Every line containing "computer" should be copied out. Go through the entries and find them.

**Saved entries**

*** Begin section ***

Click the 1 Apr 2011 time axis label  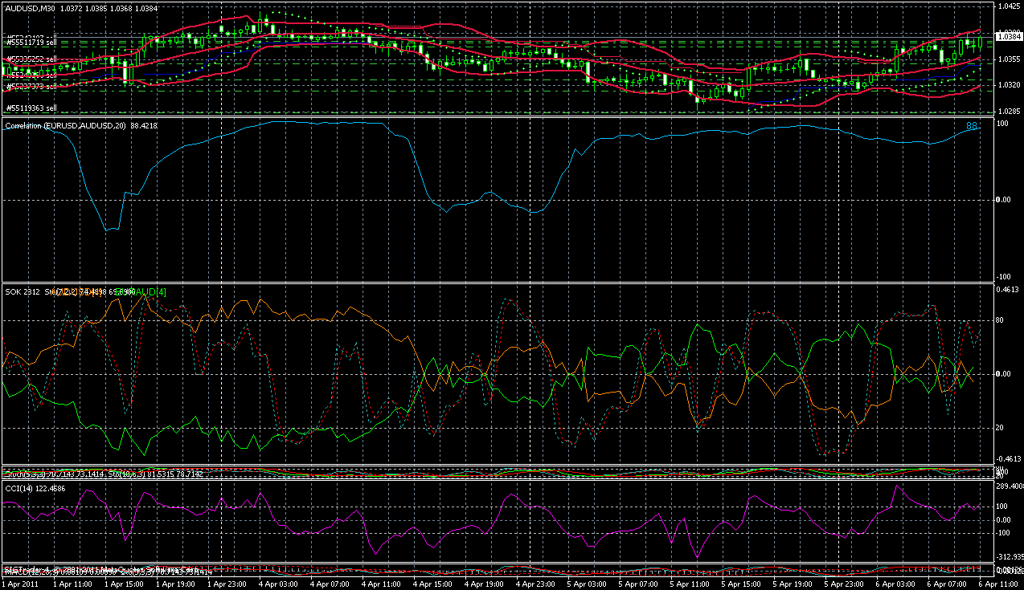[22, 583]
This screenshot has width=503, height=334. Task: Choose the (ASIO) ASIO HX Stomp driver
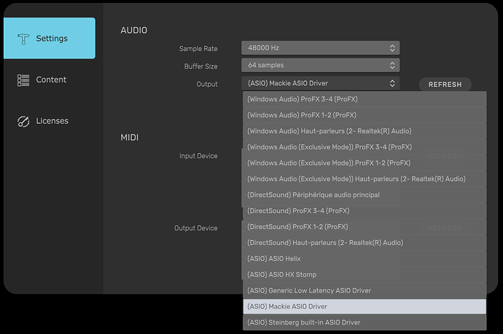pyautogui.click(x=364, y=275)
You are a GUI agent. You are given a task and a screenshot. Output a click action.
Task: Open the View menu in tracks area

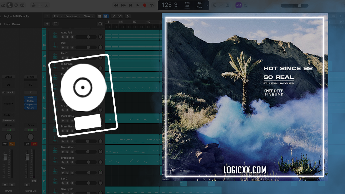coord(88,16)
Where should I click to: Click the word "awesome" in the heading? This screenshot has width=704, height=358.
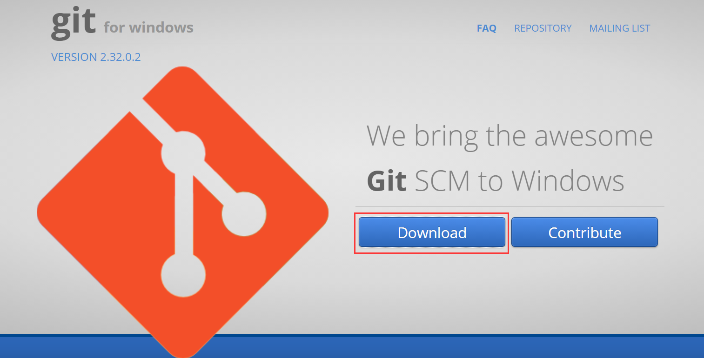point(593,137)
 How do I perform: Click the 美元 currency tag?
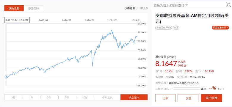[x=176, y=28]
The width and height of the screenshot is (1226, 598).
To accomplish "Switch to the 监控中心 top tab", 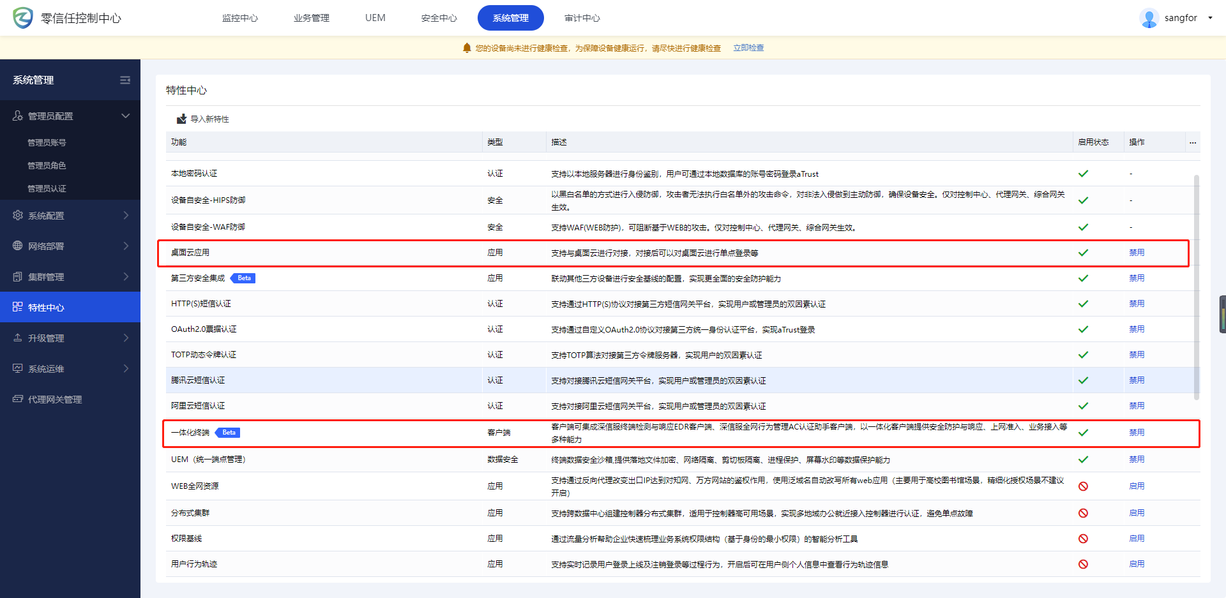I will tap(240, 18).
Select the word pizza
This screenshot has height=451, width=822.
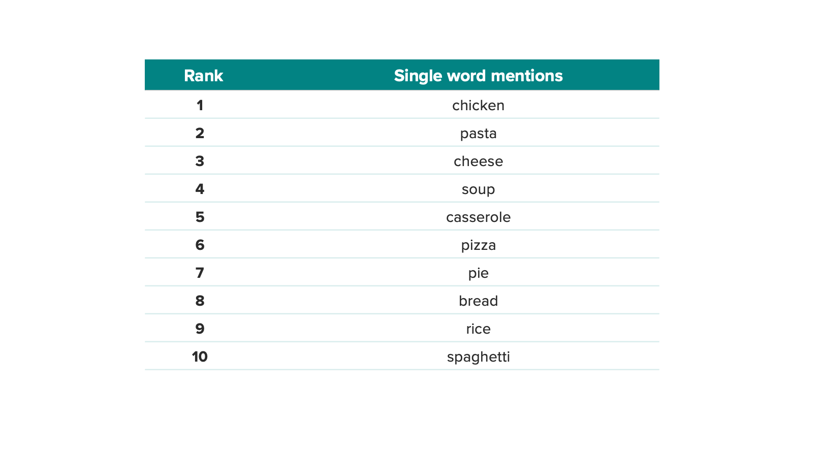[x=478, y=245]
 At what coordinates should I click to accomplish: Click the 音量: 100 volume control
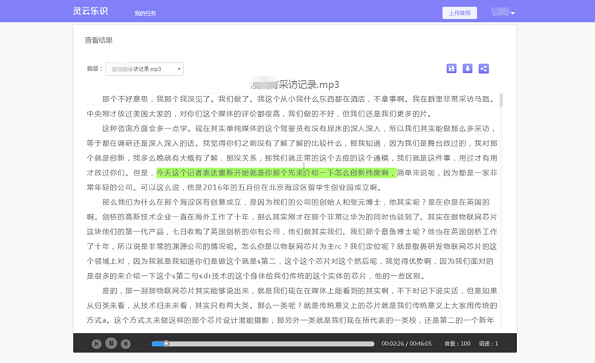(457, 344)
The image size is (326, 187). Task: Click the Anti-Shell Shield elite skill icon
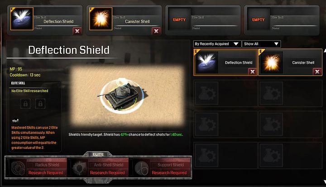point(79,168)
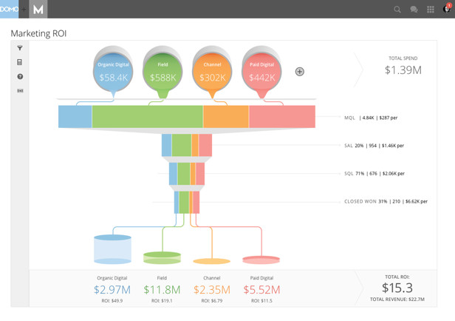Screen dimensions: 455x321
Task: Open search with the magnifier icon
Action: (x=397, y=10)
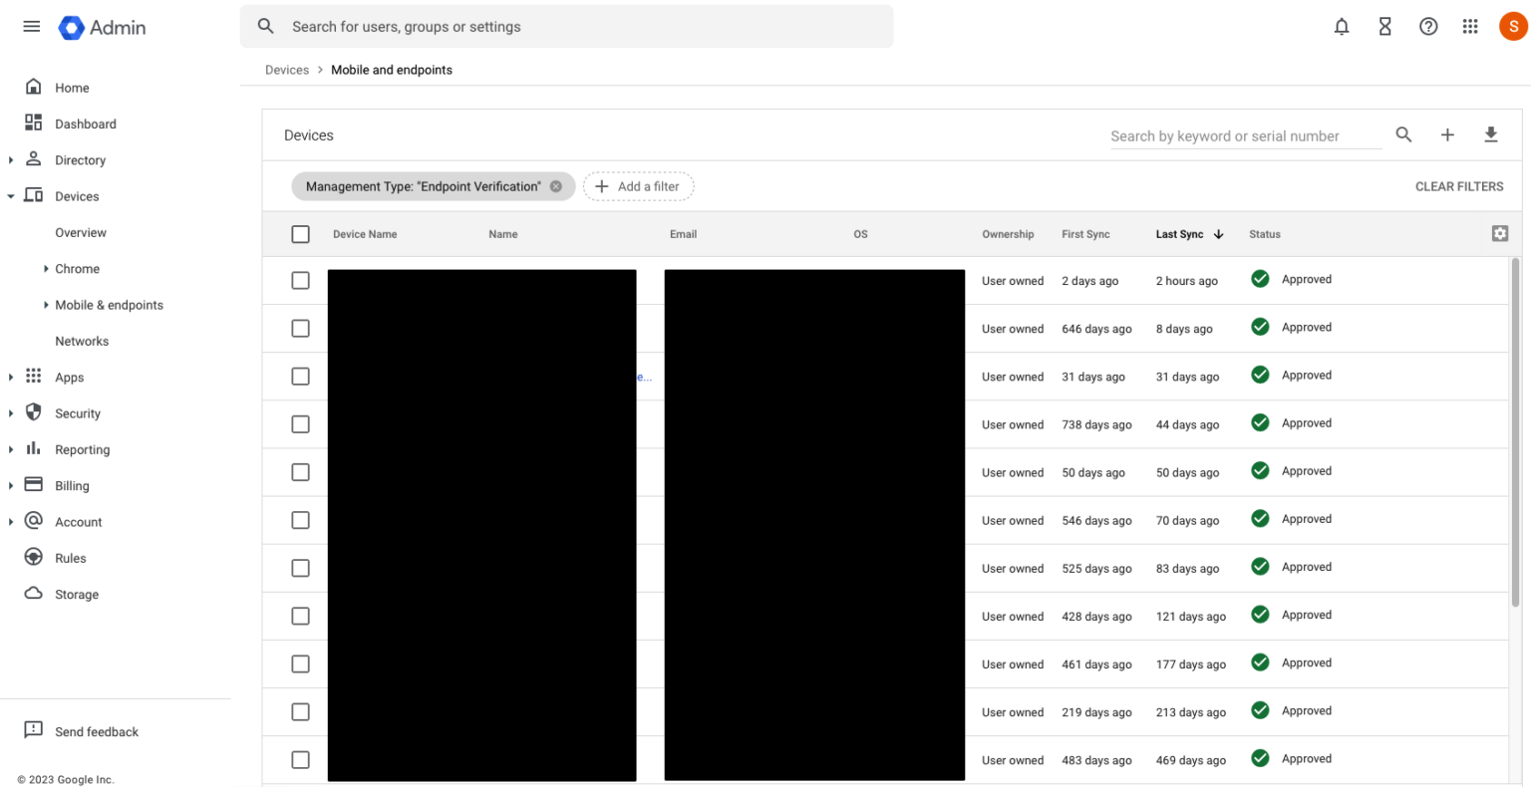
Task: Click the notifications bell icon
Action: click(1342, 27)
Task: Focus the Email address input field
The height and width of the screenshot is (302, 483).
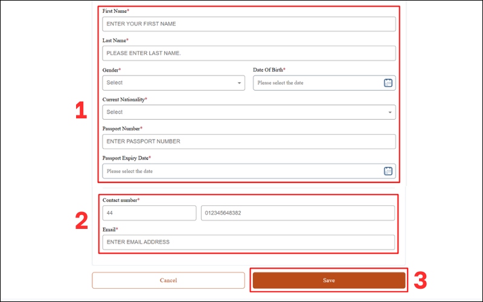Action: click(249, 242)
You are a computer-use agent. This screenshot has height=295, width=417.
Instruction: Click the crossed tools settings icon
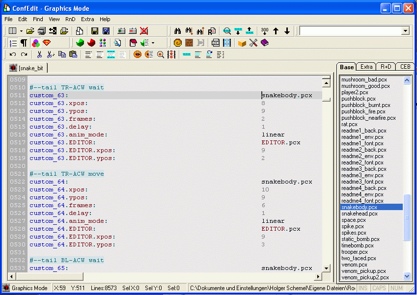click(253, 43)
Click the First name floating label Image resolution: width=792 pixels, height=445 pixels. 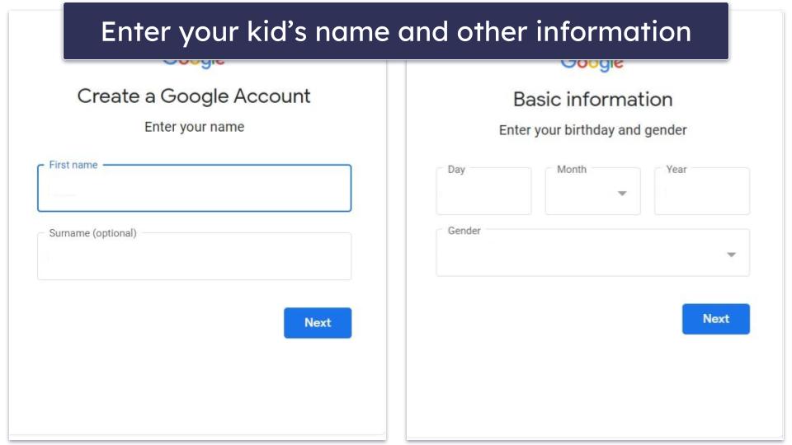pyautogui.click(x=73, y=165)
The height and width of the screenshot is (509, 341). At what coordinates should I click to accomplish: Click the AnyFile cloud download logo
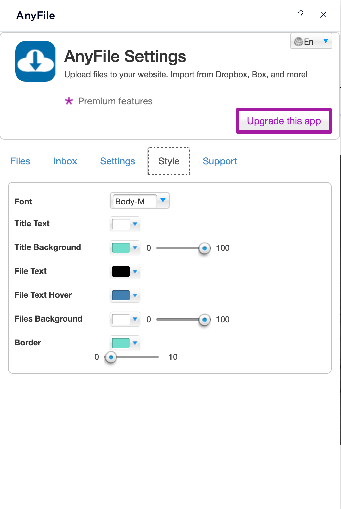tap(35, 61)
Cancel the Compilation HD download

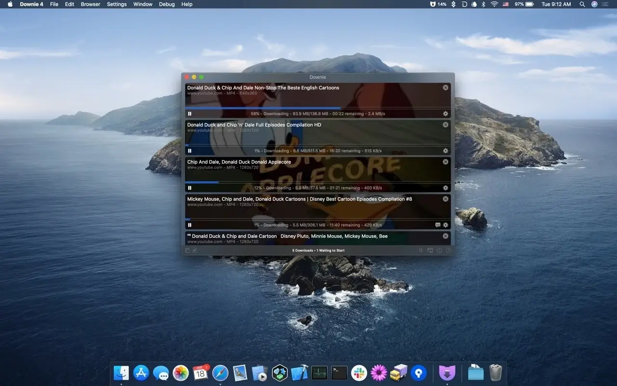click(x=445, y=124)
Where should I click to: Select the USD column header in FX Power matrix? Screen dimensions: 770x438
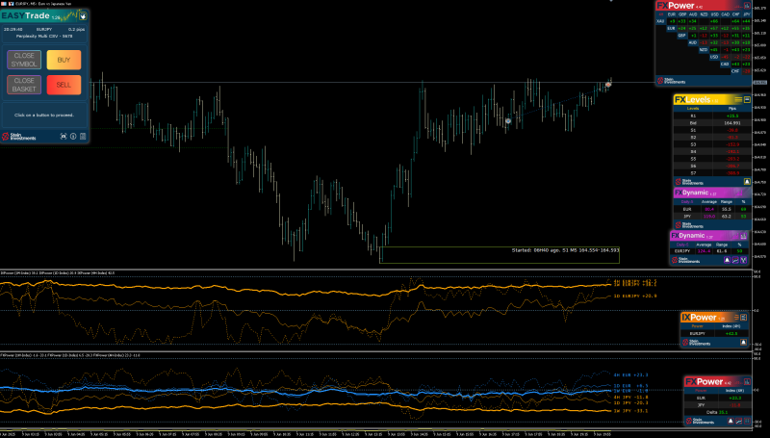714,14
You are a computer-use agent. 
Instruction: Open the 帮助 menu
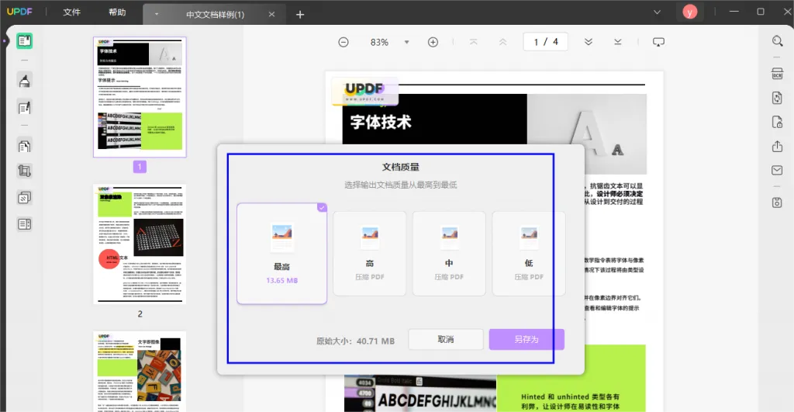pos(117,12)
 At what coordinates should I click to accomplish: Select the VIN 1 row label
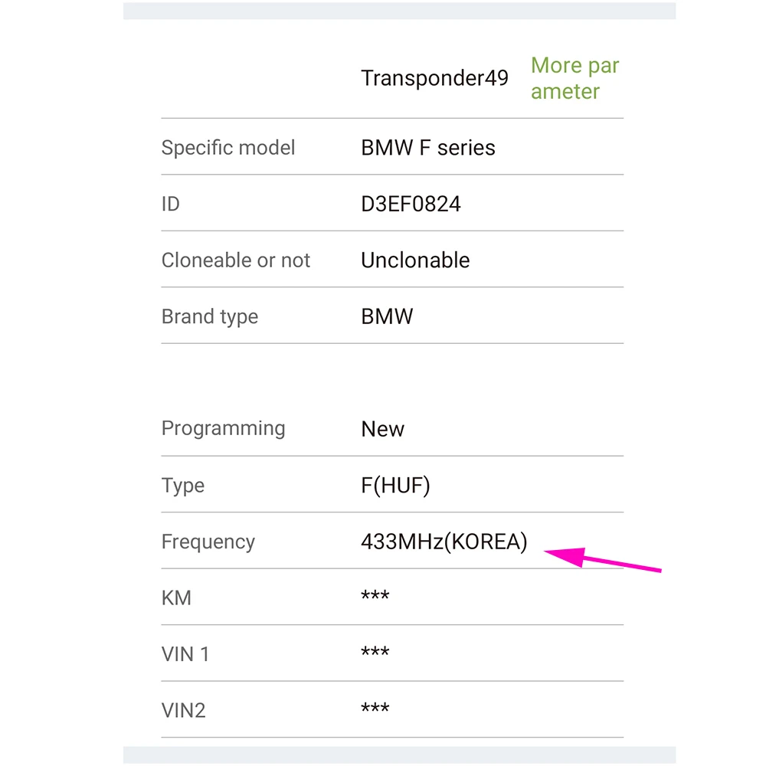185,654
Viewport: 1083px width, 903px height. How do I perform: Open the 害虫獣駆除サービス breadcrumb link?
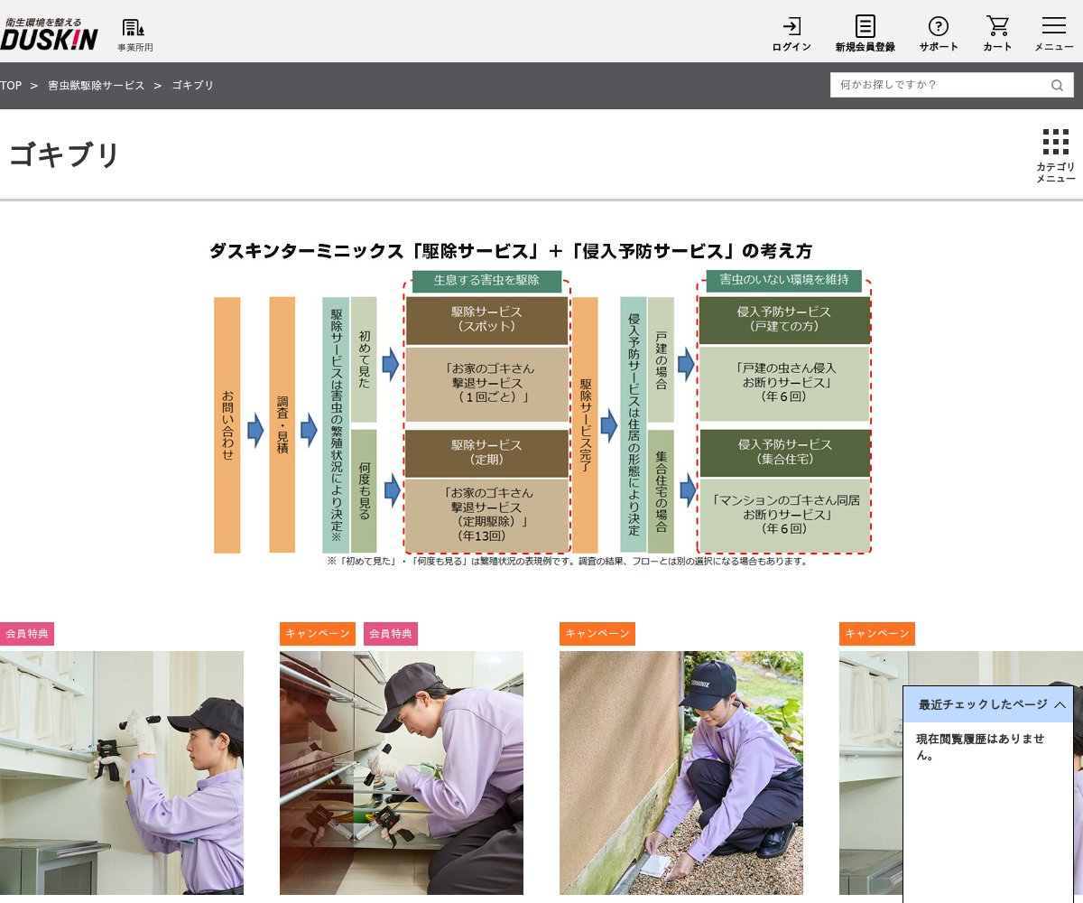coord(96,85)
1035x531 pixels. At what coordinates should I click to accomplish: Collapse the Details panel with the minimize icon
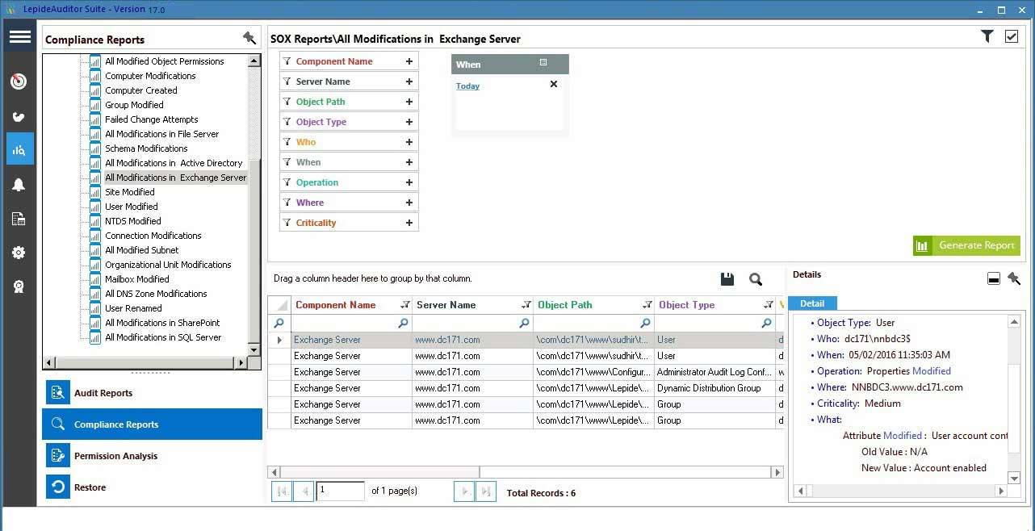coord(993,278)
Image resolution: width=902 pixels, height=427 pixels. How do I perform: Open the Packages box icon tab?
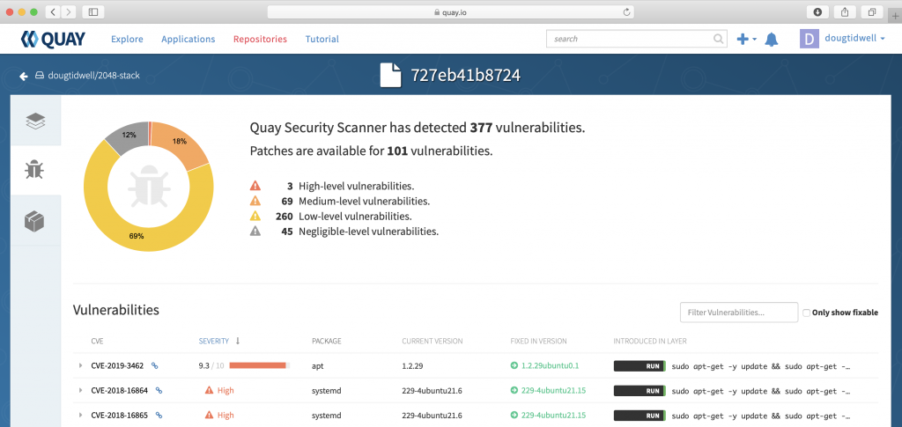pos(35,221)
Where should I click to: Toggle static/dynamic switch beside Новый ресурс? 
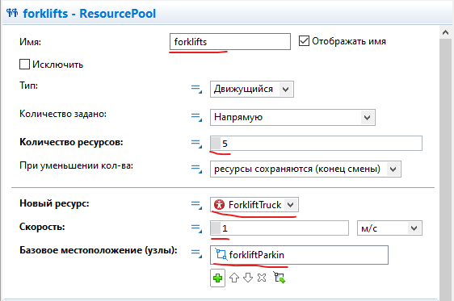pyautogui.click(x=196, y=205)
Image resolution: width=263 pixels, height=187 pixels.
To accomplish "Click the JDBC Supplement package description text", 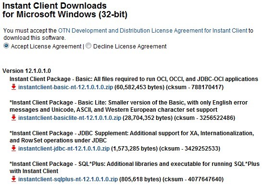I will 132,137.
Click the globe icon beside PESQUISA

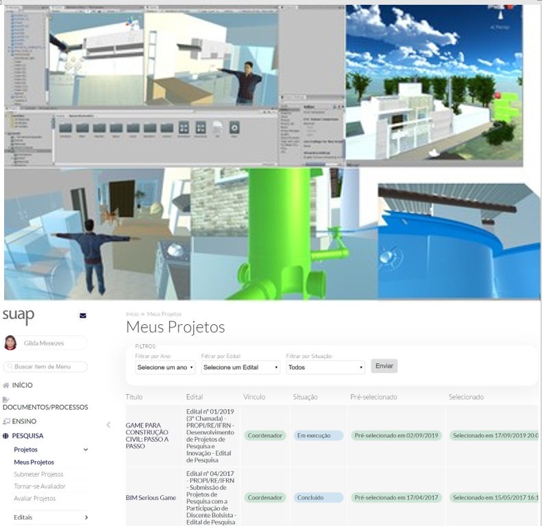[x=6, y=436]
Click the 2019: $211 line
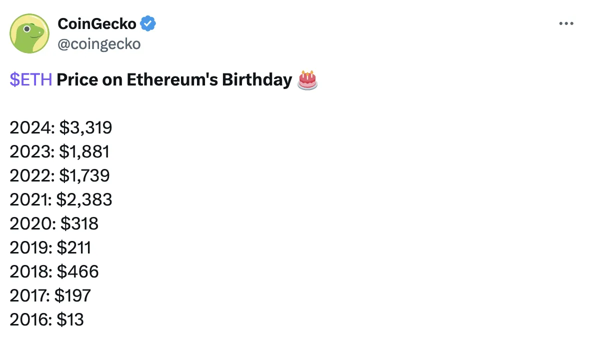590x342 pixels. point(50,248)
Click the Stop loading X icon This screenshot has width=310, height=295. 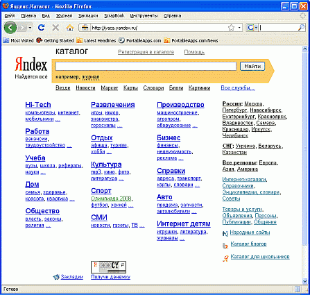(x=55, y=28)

*** End section ***

**Exercise solution**
You are a computer-use agent. This screenshot has height=295, width=417.
You are a computer-use agent. 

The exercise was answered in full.